To know more about KVC models, please read our previous blog.

Switching Between CPU and ET-SoC-1

Running ONNX models on a CPU or on Esperanto’s accelerator (ET-SoC-1) requires only a small change in the initialization of the InferenceSession. For CPU execution, the session is initialized like this:

session_cpu = onnxruntime.InferenceSession(model_path, sess_options, providers=['CPUExecutionProvider'])

For execution on the Esperanto accelerator, use:

provider_options = get_etglow_provider_options()
session_etglow = onnxruntime.InferenceSession(model_path, sess_options, providers=['EtGlowExecutionProvider'], provider_options=[provider_options])

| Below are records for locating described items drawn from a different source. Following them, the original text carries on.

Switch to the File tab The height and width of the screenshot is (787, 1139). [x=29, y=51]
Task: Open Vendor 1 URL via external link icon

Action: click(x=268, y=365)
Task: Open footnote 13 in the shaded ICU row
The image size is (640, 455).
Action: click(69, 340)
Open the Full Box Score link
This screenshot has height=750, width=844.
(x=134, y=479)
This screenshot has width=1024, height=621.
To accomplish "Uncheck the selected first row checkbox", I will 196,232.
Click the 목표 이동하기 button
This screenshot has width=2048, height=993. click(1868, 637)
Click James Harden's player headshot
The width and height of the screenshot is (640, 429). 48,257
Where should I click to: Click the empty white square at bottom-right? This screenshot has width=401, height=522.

With just a small tweak, you can switch between running the model on the CPU or the EtSoC-1 accelerator, offering flexibility depending on your hardware and performance needs.

Results

By using ONNXRuntime, we can easily make apples-to-apples comparisons between the CPU Execution Provider and EtGlow Execution Provider.

Model: Esperanto/llama3-8b-Instruct-kvc-AWQ-int4-onnx

Number of tokens requested: 120

Test question: “when summer starts?”

CPU (Intel(R) Xeon(R) Platinum 8358 CPU @ 2.60GHz):

  • Inference Time: 159.64 seconds (0.63 tokens/s)

ET-SoC-1 Naive implementation:

  • Inference Time: 19.19 seconds (5.21 tokens/s)

Conclusion

Esperanto Technologies’ custom execution backend for ONNXRuntime provides a simple way to accelerate small language models on ET-SoC-1 accelerator. The combination of flexible provider options like etglow_onnx_shape_params, etglow_api_params, and etglow_greedy offers developers control over the model compilation process, ensuring efficient execution.

By following the steps in this guide, you can easily run SLMs switching between CPU execution and Esperanto’s hardware as needed. This flexibility unlocks new possibilities for deploying high-performance AI models in a wide range of environments.

By utilizing EtGlowExecutionProvider, users can achieve remarkable speedups compared to CPU execution (for instance, 8.26x for the current example) — and this is with the naive implementation.

In future blogs, we will explain how to get traces with ONNXRuntime and EtGlowExecutionProvider to visualize the performance of this implementation. Additionally, we will explore optimizations and techniques to further enhance this performance.